The privilege of truth must be available for all


Nicholas Chan

TWO months ago, a case of rape and murder of a 22-year-old model shocked Taiwan. When details of the case first broke out, a female friend of the victim appeared to have had lured the model out to be robbed and murdered by her boyfriend in a basement.

This friend was portrayed to be an accomplice to the deed.

Except she wasn’t. She wasn’t even at the scene. Her alibi was proven and she was released by the police.

It turned out later that her boyfriend had deliberately implicated her in the murder in order to make her look like the mastermind in a bid to reduce his culpability.

Making ‘Medusa’

But while the legal courts had found her innocent, the court of public opinion was a different matter. For three days during her detention, the public and the media rained hell on her. Thanks to social media, I watched in real time how a person was turned into a monster.

She was called the ‘snake and serpent’ beauty, someone who could sting you unknowingly. Someone who is cold-blooded enough to stay and watch her boyfriend rape and murder her own friend.

Her social media site was full of vitriol and death threats.

After her release, there were some who still insisted on her guilt.

The uncomfortable fact is, as bystanders, our connection to the truth is always more tenuous than we care to admit.

Malaysian Rashomons

The point about raising this case is that we Malaysians are not impervious to such conduct.

In many cases, the Rashomon effect kicks in to the extent that we were left gasping for air in a smorgasbord of information, misinformation, perceptions, analysis, and outright propaganda and lies.

We saw that in the Lowyat riots. A bizarre case, truly, as when you strip away all the testosterone, politics, and ethno-apocalypse enthusiasts, what you have is basically a case of cellphone theft.

A similar gush of truths and mistruths happened too in a tragic car crash involving a number of kid cyclists, the case where a lady driver drove against traffic and killed a driver, and of course, the recent Austin Perdana mosque incident.

The common thread in all of them? The victims and the alleged perpetrators are of different races or religions, with netizens quickly forming squadrons to defend their side of the divide and sharing mostly unverified information which only verified their confirmation bias.

I am not saying such activism is entirely bad. For instance, the leakage of the footage allegedly showing Pastor Koh’s kidnapping is important because the public deserves to know that a group of people capable and willing to execute an extra-judiciary kidnap operation like this exists in Malaysia.

But the fact remains, most of the time, we don’t know what happened. In other words, we simply don’t have the privilege of truth. We make do with hearsay. And more often than not we create more hearsay.

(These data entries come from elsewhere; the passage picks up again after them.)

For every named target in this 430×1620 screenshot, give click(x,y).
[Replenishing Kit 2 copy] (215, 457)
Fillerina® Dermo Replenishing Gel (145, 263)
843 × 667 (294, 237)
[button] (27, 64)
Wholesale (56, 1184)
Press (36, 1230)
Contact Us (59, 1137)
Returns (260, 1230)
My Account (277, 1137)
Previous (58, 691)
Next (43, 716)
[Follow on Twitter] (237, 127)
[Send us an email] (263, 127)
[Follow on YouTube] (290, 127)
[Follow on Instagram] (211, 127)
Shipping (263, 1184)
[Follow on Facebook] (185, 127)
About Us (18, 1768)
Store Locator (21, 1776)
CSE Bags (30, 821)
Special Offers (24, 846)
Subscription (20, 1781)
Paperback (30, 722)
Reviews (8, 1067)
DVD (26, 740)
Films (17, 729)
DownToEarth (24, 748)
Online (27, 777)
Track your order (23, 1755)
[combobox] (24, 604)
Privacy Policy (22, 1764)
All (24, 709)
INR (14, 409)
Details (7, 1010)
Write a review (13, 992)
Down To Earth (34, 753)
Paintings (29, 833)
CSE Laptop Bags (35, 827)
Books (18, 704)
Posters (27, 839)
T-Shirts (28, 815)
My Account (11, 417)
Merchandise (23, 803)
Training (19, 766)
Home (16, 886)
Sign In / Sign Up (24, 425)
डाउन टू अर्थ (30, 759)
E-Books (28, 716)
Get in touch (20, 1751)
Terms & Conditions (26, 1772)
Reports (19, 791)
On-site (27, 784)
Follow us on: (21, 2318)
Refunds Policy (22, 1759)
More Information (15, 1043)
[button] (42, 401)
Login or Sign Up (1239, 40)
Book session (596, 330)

That is why we have no choice but to place faith in our authorities – the police, the prosecutors, the judges, the Royal Commission. When something tragic happens, these are the people that can get the closest to the truth.

Chained custodies

Yet, custodians of truth are also rather stingy in sharing them.

This is the irony many Southeast Asian studies scholars find themselves in; the lack of access to data in an era where every government trumpets to the tune of Big Data.

The fact that findings about important instances of history or even just mundane statistics have been classified reveals a government that simply does not trust the public with the truth, or at least their reactions after getting it.

But the tight-lipped nature of governments rarely does themselves any good.

Take for example the case of Siti Noor Aishah Atam, a former Masters student detained and charged with possessing 12 allegedly terrorism-related books. Due to the lack of transparency about the case, many people questioned the police’s rationale for charging someone just for owning books.

It is only after more information surfaced (such as her ties with a few suspected militants) that a more complex picture was clear. Certain quarters may still question the merits of the case, but at least it no longer looks like the police had persecuted someone for a book keeping hobby.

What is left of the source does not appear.